- [Passage to read]:
(begin)

You also seem to somewhat "confuse" "first I stmts" and "a group of
size I", those
are not the same when the group has haps.  I'd say "a group of size i" makes the
most sense here thus I suggest to adjust the function comment accordingly.

GROUP_GAP is the gap from the previous group element.  The goup first
elements GROUP_GAP is the gap at the _end_ of the whole group.  Thus
for the 2nd group the first stmts GROUP_GAP needs to be GROUP_GAP
of the 1st stmt of the original group.  For the new 1st group GROUP_GAP
of the 1st stmt should be the old GROUP_GAP of the 1st element of the
new 2nd group.  And of course the counting of 'i' needs to properly factor
in GROUP_GAP as well.

This is probably what broke the loop-vectorization side but I'm quite sure
I added some intermediate-gap BB vectorization support this year as well.

Like

   ... = a[0];
   ... = a[2];
   ... = a[2];
   ... = a[3];

just no gaps at the boundaries of the group (but after being split they might
be on a boundary).

Richard.

> +  return first;
> +}
> +
>  /* Analyze an SLP instance starting from a group of grouped stores.  Call
>     vect_build_slp_tree to build a tree of packed stmts if possible.
>     Return FALSE if it's impossible to SLP any stmt in the loop.  */
> @@ -1642,7 +1669,7 @@ vect_analyze_slp_instance (loop_vec_info loop_vinfo, bb_vec_info bb_vinfo,
>    tree vectype, scalar_type = NULL_TREE;
>    gimple *next;
>    unsigned int vectorization_factor = 0;
> -  int i;
> +  unsigned int i;
>    unsigned int max_nunits = 0;
>    vec<slp_tree> loads;
>    struct data_reference *dr = STMT_VINFO_DATA_REF (vinfo_for_stmt (stmt));
> @@ -1836,6 +1863,40 @@ vect_analyze_slp_instance (loop_vec_info loop_vinfo, bb_vec_info bb_vinfo,
>    vect_free_slp_tree (node);
>    loads.release ();
>
> +  /* For basic block vectorization, try to break the group up into multiples
> +     of the vectorization factor.  */
> +  if (bb_vinfo && GROUP_FIRST_ELEMENT (vinfo_for_stmt (stmt)))
> +    {
> +      /* We consider breaking the group only on VF boundaries from the existing
> +        start.  */
> +      for (i = 0; i < group_size; i++)

(end)

- [Required work]:
Answer these from the code review message above:
(a) What is GROUP_GAP described as?
(b) In the patch, what type is the variable i changed to?
(c) For basic block vectorization, what does the patch comment say the group is broken up into?

- [Given information]:
(begin)

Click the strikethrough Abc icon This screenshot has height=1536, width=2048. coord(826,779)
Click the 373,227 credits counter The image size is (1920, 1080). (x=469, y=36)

(end)

- [Worked answer]:
(a) The gap from the previous group element.
(b) unsigned int (it was int).
(c) Multiples of the vectorization factor.